TASK DIRECTIONS: Your output should be exactly the lines from the one containing "Task: Toggle the broadcast notifications icon" through the final line of the records, both included, with every picture left out.

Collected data
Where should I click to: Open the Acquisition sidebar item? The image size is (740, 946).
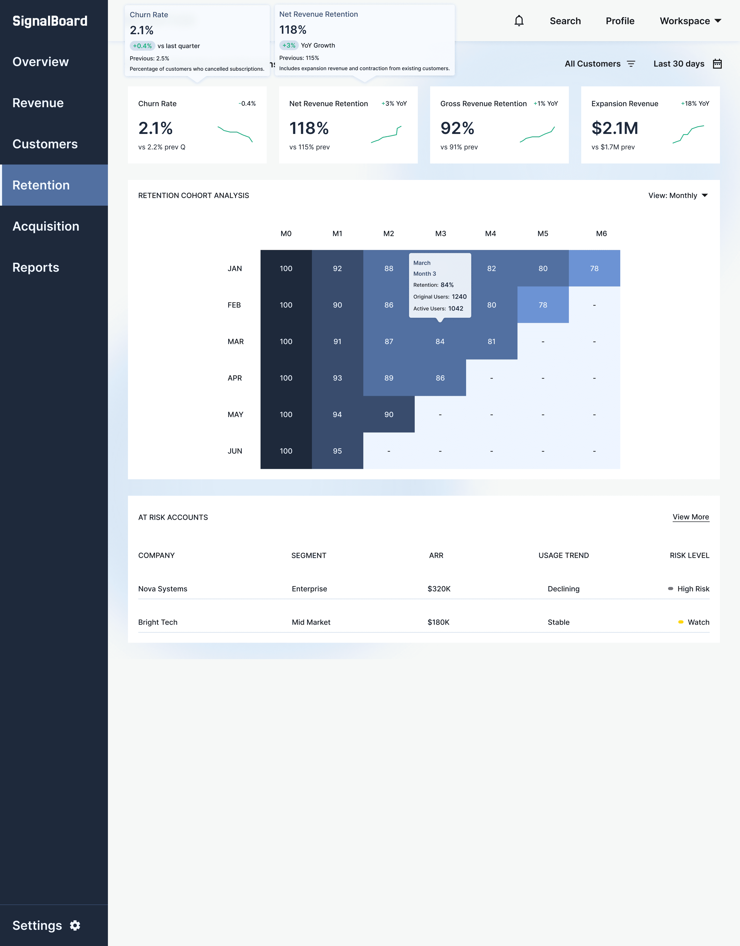pyautogui.click(x=46, y=226)
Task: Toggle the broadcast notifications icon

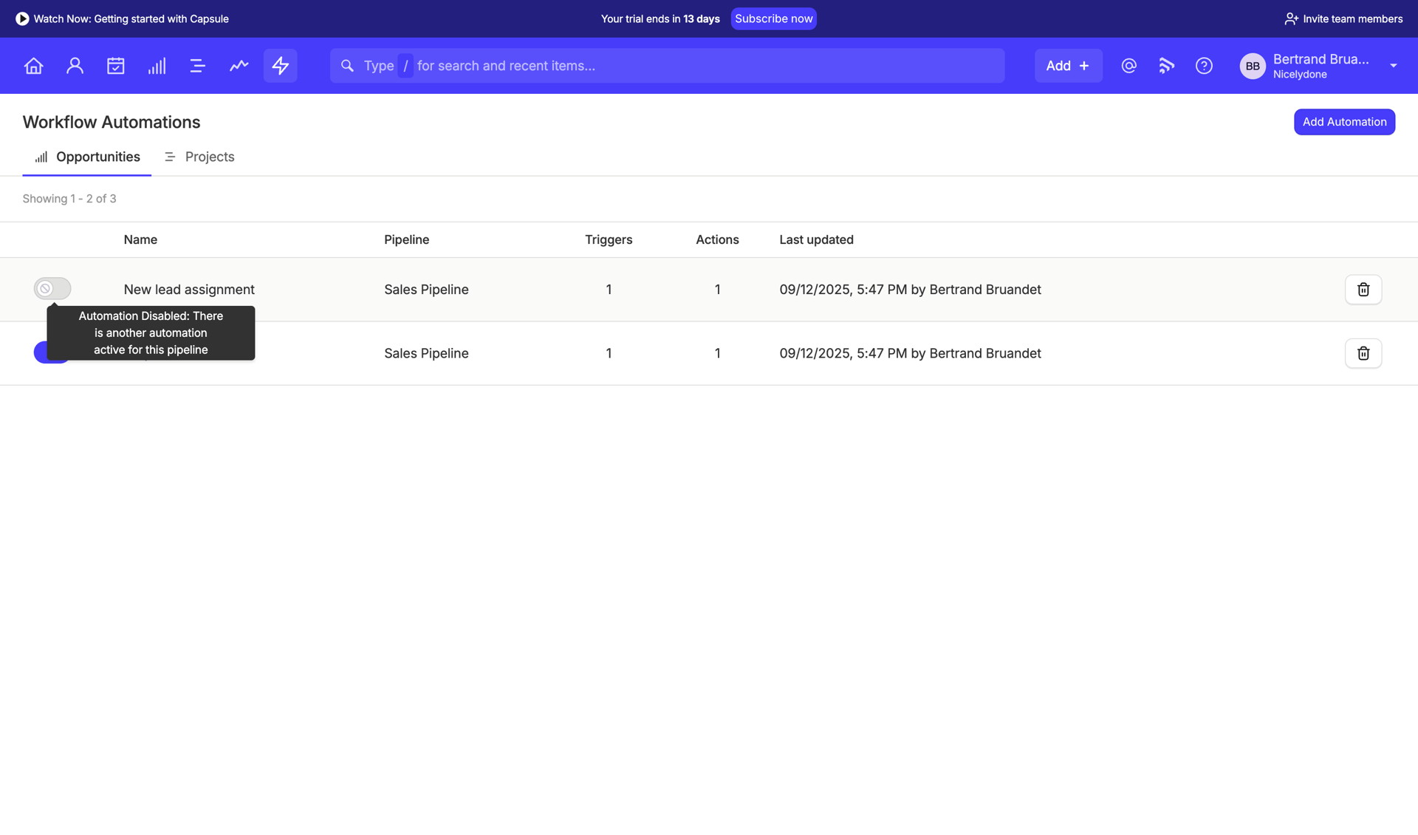Action: 1166,66
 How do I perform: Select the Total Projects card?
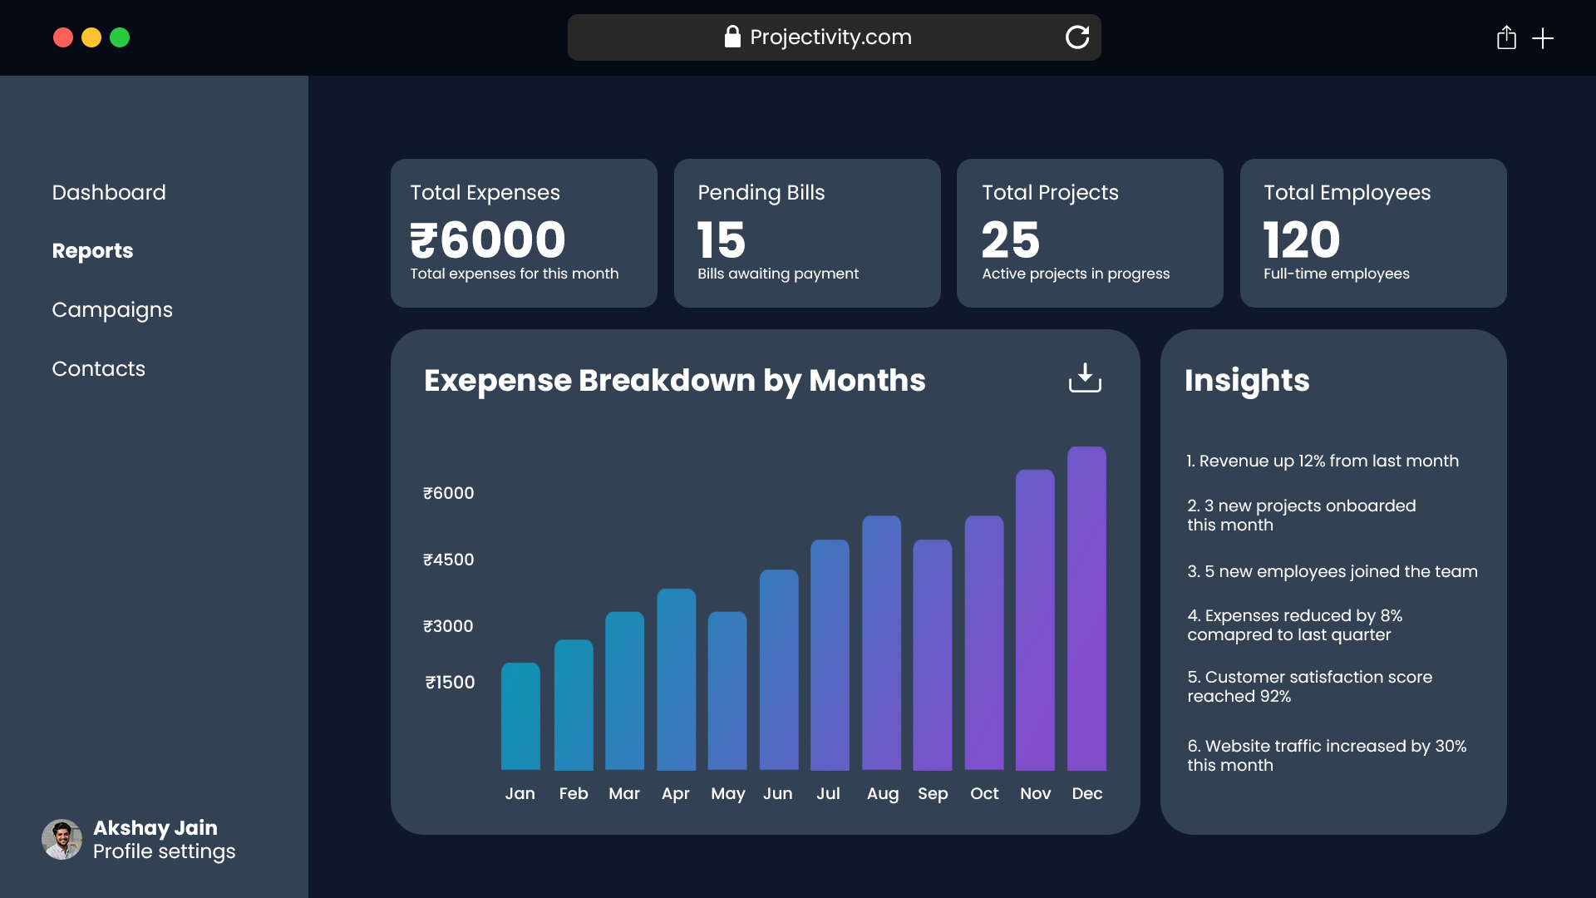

ANSWER SPACE:
Task: Toggle the broadcast notifications icon

Action: 1166,66
 How do I perform: Select the Total Projects card?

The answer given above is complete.